Son varias las técnicas señaladas a las que recurre el hombre para aliviar el sufrimiento: la reorientación de los fines de manera tal que eludan la frustración del mundo exterior; la sublimación de las pulsiones que puedan acrecentar el placer hacia el trabajo psíquico e intelectual; la búsqueda del camino hacia el placer que produzca la belleza y el acercamiento al amor sexual, e incluso a la religión, que promete para todos un camino único hacia la felicidad y la reducción del sufrimiento. El internet se ha convertido en refugio sustituto de la cercanía amorosa del otro. Pero también existe la salida por la puerta falsa del suicidio. El predominio de la pulsión de muerte.
Estar enfermo (in-firmus, etimológicamente, sin fuerzas, incapaz de mantenerse firme, sin poder estar firme de pie), es una condición natural de nuestro cuerpo, perecedero, limitado en su capacidad de adaptación y rendimiento. Una conjetura hay aquí, de entrada, Freud nos indica las referencias que nos permiten hablar de la condición del ser humano, como ser mísero, mutilado, castrado simbólicamente y determinado como cuerpo biológico perecedero.
El narcisismo, que en la niñez construye el psiquismo a partir del deseo del otro, no es eterno, tiene una vertiente entrópica fatal, ineludible. Como dice Freud, en El yo y el ello, el yo es ante todo un yo corporal, no sólo ser de superficie sino la proyección misma de una superficie. Parte de un yo derivado de las sensaciones corporales, principalmente las que tienen su fuente en la superficie del cuerpo que, si bien lo aparta de la naturaleza por su identidad simbólica, lo determina también porque se encuentra atado a ella y al mismo tiempo, indefenso. Una vez que se presentan los primeros síntomas, se acude al médico. El supuesto saber de éste dará claridad al ser, al ser enfermo, a la ruta de la muerte a la que conduce la Covid19. El cuerpo, como mediador entre el sujeto y el mundo, hace que nuestras experiencias de la realidad dependan de la integridad del organismo que se apaga lentamente, donde se anuda la motricidad en ese cuerpo subjetivado. El goce ya no espera la homeostasis placentera de antes, de que nos habla Daniel Gerber (1). Se extingue la palabra, el diálogo, el símbolo y el contagiado o el miedo al contagio, hace pasar al acto, a lo real del cuerpo, a la muerte por Covid19 y, en un porcentaje muy elevado de casos, por suicidio.

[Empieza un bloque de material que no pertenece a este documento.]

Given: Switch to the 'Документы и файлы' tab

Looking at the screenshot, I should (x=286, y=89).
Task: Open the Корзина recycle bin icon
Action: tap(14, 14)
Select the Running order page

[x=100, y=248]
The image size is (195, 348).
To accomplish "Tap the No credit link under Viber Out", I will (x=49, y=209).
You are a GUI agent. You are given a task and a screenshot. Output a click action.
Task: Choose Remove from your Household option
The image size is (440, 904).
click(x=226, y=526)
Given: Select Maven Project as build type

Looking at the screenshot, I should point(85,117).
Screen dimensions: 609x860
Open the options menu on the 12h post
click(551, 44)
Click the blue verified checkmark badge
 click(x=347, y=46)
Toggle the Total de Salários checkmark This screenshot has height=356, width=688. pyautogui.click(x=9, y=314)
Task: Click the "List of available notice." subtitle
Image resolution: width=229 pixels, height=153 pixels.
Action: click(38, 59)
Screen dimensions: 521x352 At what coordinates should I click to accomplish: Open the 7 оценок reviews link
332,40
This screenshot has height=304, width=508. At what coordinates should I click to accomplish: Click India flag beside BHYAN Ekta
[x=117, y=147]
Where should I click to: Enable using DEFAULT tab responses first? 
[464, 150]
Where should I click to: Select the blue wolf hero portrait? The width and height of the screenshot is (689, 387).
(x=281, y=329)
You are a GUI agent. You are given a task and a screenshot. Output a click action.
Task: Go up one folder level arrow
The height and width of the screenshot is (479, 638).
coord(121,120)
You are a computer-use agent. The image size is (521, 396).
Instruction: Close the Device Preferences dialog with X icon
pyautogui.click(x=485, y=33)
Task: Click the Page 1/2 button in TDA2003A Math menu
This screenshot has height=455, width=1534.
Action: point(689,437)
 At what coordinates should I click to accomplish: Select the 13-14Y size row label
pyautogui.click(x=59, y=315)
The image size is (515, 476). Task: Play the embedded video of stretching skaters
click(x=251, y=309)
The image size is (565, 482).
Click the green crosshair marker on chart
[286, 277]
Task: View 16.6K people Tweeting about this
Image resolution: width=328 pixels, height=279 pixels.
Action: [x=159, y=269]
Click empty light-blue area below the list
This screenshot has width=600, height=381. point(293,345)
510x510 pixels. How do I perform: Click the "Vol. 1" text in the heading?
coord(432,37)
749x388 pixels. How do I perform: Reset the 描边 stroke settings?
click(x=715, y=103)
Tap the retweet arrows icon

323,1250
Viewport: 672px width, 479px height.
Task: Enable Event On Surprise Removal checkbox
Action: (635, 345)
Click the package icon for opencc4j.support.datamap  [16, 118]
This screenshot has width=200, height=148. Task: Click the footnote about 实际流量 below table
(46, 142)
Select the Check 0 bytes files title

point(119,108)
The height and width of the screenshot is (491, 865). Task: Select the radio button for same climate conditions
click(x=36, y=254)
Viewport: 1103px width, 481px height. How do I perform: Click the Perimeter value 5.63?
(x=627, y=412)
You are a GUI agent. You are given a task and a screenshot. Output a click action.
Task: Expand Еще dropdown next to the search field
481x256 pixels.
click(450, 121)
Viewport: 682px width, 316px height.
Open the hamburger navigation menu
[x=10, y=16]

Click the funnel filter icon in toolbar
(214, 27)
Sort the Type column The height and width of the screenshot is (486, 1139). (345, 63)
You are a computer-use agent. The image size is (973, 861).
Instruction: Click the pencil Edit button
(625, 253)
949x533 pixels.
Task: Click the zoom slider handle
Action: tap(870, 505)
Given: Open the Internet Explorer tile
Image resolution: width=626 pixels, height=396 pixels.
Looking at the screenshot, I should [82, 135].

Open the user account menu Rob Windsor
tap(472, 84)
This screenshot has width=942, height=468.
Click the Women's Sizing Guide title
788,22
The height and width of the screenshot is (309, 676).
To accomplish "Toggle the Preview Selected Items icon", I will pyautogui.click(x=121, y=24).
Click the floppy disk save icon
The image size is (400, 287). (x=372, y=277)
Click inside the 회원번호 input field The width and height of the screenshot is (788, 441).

De lo que no quiere saber el hombre es de lo nimio de su condición humana. El yo trata de dominar los procesos misteriosos de la naturaleza que se manifiestan dentro de su propio cuerpo, la angustia del dolor y la cercanía del fin. No puede permitir que el cuerpo tenga preponderancia sobre el hombre. Esto habla de la limitación de la condición humana, del incomprensible misterio del cuerpo y del mundo. El hombre aprende que su libertad, como ser único, se ve frenada por el cuerpo y sus apéndices que determinan lo que él es. El enfermo o quienes son cercanos a él se ven incapacitados para reanudar el pasado de su cuerpo con el futuro, no quieren rehistorizar y, entonces, la única salida que ven es poner fin a la existencia. Se trata de la consumación de la función entrópica del narcisismo.
(1) Gerber W. Daniel. “El cuerpo erógeno: entre significado y goce”, en la revista de Psicología, Psicoanálisis y Cultura: Erinias, El cuerpo y lo somático. Escuela Libre de Psicología, Año 1, Núm. 2, invierno de 2005, pág. 40.